今どきのSNS。アイコンはペットだろうか。可愛らしい黒のチワワから吹き出しに文字が並べられた。相手には読んだ事を知らせる為に既読と付いただろう。


個室に入ったものの用をたす訳ではないので、便座にフタをし腰掛ける。直ぐに戻る為にササッと返事を打った。


【こちらこそ。大丈夫、起きられましたよ】


そっけない?
そりゃ、ゴリゴリ行ったら引かれるだろ?
こういうのは面倒だと思われない程度に、あっさり返した方がいい。
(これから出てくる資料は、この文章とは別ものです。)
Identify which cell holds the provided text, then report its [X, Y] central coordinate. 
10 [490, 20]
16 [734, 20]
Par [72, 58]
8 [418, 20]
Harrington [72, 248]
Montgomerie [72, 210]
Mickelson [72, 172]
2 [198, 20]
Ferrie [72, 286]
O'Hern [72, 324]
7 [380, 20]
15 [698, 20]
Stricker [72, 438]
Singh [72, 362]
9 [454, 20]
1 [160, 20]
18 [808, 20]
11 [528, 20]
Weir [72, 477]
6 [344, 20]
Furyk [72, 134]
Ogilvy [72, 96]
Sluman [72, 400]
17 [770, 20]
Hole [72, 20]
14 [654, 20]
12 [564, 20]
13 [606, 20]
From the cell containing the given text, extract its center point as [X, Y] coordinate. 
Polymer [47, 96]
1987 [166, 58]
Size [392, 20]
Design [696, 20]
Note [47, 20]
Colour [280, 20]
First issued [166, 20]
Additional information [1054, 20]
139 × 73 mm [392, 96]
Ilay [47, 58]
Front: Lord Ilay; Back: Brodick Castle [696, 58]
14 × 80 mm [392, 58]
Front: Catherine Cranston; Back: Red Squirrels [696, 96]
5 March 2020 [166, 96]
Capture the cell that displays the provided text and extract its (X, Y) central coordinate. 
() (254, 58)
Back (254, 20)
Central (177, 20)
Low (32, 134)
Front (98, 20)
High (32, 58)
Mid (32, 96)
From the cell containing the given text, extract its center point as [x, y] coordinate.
次があるか分からないのなら、きっかけを作らなければいけない。楽しかったやら、また会いたいなどと返して面倒だと思われたんじゃたまらないからな。


「ん?」


返信をしてまだ1分も経たないのに既読と付いた。
すると短いが直ぐにチワワが喋っている。


【週末時間があれば】


次は直ぐにきたのだ。
こんなに早く誘いがくるとは思ってもいなかった。
軽快に親指が動く。俺のアイコンは設定していないからデフォルトの人型の影が喋っている様に見える。


【週末ですね、分かりました】


すぐさま既読が付き


【また連絡しますね】


と。まぁこんな感じでやりとりは終わる。
急いで戻るとまたしても岩見に言われた。
「いい事でもあったんですか?」と。



念には念をなんてこの程度かと頭を掻く。